WHAT YOU NEED TO DO |
Rewrite all the records, putting "input box" wherever "search field" appears and keeping everything else the same. Do not include the pictures in your answer.

+++ TASK DATA +++

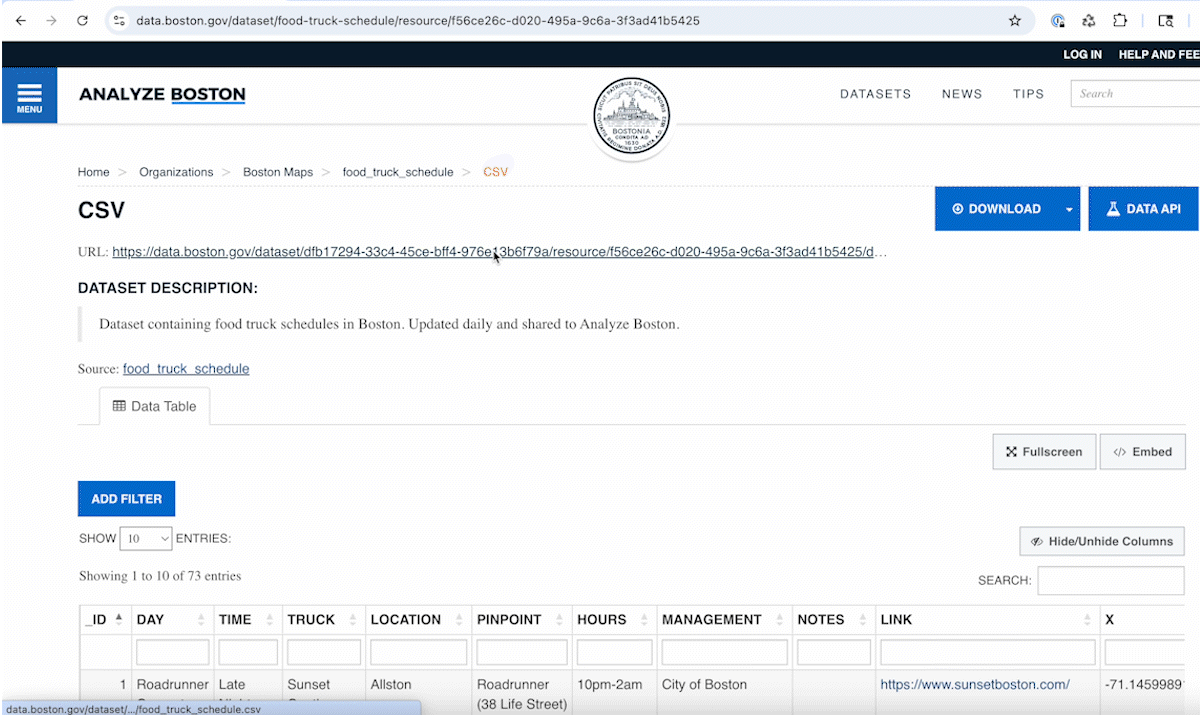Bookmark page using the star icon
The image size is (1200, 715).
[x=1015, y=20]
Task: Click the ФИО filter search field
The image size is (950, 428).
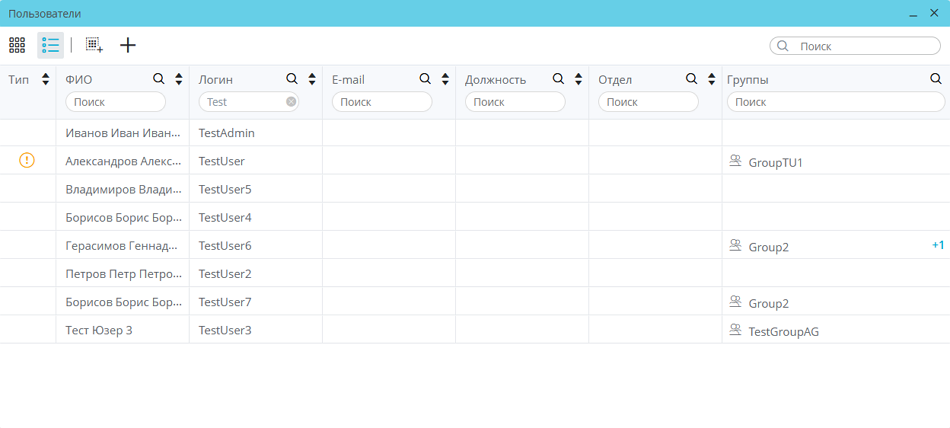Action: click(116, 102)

+++

SOLUTION BELOW |
Bookmark page using the star icon
The image size is (1200, 715).
[x=1015, y=20]
Task: Click the ФИО filter input box
The image size is (950, 428).
Action: click(116, 102)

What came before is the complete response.